Gaming, painting, and modeling have made hard times bearable and good times great for years now. My circle of friends has grown through games more than through any other avenue. And since the podcast began in 2008, my ‘gaming group’ has expanded beyond my wildest dreams to include folks from all around the world that I speak with regularly. From ‘normal’ gamers like me right through to dozens of the ‘lucky ones’ who have found a life in the gaming industry.
Games . . . yeah, they’re ok.
Mon, 27 October 2008
One of the challenges of being brought up in a military family is that you have to get used to moving a lot. This leads to two things: 1) You tend to become very close with your family and need to find ways to have fun with each other and 2) You need to figure out ways to make friends quickly.
The first issue was overcome in our family with games. We had family game nights frequently with a wide variety of classic family games (Chess, Backgammon, Scrabble, Trivial Pursuit, Risk, etc.) and some less common but very fun games. (Yacht Race, Carrier Strike, Chopper Strike, 20,000 Leagues Under the Sea Game)
Despite the early lesson, I am still amazed at how gaming can so easily bring people together from different geographies and cultures. This was reinforced for me when I started the DakkaDakka.com website in the late 90's. This little website designed to let local players keep track of league scores and show off their army pictures to each other was attracting visitors from around the world. The site was so popular that it eventually led to a family run game store with a focus on providing a place to socialize and play. The whole adventure with the Dakka Dakka website and store led to a many great friendships that I cherish to this day.
Eventually it was time to have a family and my priorities shifted. Nicole (my wife), John, and I decided it was time to sell the store, and eventually I sold the website as well. But my love for games has never dwindled, especially now that my daughters are becoming old enough to begin to discover the wonder of games. It also turned out to be difficult for me to stop sharing my love of gaming with others, which is one of the reasons that The D6 Generation was born.

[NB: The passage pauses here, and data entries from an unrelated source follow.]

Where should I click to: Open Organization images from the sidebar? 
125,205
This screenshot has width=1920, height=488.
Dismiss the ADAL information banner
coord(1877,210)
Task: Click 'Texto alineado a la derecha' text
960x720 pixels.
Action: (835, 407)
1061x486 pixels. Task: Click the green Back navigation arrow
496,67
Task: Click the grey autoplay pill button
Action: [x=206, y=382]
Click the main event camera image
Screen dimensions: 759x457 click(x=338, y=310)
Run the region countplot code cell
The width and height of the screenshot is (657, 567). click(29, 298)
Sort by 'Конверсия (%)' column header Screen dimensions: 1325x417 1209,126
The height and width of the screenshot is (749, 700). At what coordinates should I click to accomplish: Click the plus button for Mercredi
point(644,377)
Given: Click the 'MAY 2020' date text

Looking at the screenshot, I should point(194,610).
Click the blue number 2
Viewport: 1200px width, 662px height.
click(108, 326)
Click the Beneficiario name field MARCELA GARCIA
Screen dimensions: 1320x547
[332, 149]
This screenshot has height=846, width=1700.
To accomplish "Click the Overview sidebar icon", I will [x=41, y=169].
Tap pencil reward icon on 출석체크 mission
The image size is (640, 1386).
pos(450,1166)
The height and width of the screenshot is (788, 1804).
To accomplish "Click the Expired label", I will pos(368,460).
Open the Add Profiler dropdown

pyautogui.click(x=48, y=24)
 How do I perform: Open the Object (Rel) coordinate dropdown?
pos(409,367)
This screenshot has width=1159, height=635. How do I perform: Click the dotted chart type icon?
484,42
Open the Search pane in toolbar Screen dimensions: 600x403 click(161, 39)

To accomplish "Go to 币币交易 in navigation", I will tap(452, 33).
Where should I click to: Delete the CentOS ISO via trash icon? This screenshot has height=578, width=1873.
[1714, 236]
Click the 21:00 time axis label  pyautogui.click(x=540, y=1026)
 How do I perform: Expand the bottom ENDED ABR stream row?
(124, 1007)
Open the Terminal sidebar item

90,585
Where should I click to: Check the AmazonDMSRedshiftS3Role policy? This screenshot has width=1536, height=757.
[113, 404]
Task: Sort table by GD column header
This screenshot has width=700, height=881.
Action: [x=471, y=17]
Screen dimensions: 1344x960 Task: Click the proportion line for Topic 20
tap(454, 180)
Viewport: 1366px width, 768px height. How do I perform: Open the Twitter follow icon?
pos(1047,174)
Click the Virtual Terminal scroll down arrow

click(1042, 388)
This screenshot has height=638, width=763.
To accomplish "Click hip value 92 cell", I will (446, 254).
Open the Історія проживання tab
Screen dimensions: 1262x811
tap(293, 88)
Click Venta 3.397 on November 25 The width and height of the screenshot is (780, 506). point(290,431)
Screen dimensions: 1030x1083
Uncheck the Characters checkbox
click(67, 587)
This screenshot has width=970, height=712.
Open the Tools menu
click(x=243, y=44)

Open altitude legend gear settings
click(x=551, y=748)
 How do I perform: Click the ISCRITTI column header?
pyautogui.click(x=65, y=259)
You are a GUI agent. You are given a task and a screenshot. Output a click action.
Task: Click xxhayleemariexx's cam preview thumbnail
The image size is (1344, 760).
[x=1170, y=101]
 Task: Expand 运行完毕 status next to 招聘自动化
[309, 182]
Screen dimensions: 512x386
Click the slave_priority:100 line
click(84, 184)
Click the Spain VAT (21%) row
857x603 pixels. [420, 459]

Today I enjoy the challenge of balancing my family life, job, and gaming. The D6 Generation allows me to share how I go about that balancing act with others, but more importantly, it keeps me in touch with one of my favorite lessons of childhood: Gaming brings people together from around the world.
Thanks for listening & happy gaming,
[Note: Raef was a founding host of the D6 Generation but has since moved on from the show. He still contributes via The Hollywood Minute segment and occasional guest spots in the third chair.]
I was instantly hooked into miniature wargaming when, as a 12 year old boy, my family took my brother and meto Gettysburg, PA. While there we were in a store, and I saw a 3D terraintable with Confederate and Union Soldiers displayed on the board. I thought it was yet another diorama, but nooooo the shopkeep assured me it was in fact, wait for it, a miniature game. I was instantly hooked, although did not play my first miniature game until I met Craig and Russ and the gang in 1995ish. The game was 40k. Of course, having grown up on RPG's and Computer games goes without saying all the way back the Nintendo systems and D&D. And of course comics became a love of mine at the same time as D&D. Having collected all of the original Todd McFarlane comics, just 'cause I was a kid reading comics, is a proud achievement of mine.